Exercise: modify the numerical model to incorporate thermal relay control with hysteresis between 15 and 20°C. Test different heating value. Conclusion.

Modelica model of relay control with hysteresis: Modelica model

#Heat = ...
#StateHeat = True

#def relay(Temp):
#    global StateHeat, Heat
#    
# ...
# 
#    return Heat if StateHeat else 0

#HYST = True

#y0 = [0,5]
#t = np.linspace(0,30000,1000)
#y = odeint(model,y0,t)


#plt.plot(t/60,y)
#plt.legend(('Int', 'Ext'))
#plt.xlabel('Time [min]')
#plt.ylabel('Temperature [°C]')
#plt.show()

1.5.9. Homework#

  • Propose an active solution (power resistor, silicon patch, …) compatible with the Swisscube application (7.4 V voltage)
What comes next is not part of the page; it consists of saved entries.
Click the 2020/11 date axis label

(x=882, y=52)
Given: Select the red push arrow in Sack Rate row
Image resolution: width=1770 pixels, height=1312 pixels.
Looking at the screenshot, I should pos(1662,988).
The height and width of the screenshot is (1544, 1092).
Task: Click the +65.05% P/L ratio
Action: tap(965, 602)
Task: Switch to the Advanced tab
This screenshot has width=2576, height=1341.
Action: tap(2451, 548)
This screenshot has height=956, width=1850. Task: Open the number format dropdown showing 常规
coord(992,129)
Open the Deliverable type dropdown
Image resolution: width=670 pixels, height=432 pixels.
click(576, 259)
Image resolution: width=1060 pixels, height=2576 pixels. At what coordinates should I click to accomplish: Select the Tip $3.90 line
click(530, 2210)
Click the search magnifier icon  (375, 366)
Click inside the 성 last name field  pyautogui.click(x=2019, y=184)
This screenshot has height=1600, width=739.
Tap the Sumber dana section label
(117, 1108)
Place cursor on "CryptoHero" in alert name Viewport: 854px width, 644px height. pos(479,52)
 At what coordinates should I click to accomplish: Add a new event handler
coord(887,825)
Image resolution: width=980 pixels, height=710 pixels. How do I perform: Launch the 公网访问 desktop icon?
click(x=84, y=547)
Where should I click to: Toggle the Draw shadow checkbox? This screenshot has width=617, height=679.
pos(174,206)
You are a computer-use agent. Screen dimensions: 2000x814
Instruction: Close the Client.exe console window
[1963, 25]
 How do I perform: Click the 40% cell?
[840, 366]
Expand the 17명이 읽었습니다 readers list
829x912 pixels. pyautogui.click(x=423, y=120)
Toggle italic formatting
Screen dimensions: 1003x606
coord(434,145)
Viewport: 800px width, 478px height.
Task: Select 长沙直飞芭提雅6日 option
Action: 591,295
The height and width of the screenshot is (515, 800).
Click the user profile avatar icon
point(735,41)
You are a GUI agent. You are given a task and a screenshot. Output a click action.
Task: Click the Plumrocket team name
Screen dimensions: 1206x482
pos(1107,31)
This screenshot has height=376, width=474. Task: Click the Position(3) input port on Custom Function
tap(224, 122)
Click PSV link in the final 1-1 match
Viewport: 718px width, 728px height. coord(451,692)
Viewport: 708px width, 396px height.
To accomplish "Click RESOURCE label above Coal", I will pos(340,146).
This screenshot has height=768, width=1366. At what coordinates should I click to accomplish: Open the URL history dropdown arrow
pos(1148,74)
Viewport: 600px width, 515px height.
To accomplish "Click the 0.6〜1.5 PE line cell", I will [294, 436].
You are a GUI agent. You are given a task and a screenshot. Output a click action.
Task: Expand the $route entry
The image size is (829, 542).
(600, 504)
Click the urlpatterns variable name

  • Give components references available here

  • Prepare 2 slides of technical justification and components selection

1.5.10. References#

[Rossi, 2013] Rossi, S., & Ivanov, A. (2013, September). Thermal model for cubesat: A simple and easy model from the Swisscube’s thermal flight data. In Proceedings of the International Astronautical Congress (Vol. 13, pp. 9919-9928). Link

[Cengel, 2003] Cengel, A. (2003). Heat transfer. New York: McGraw-Hill.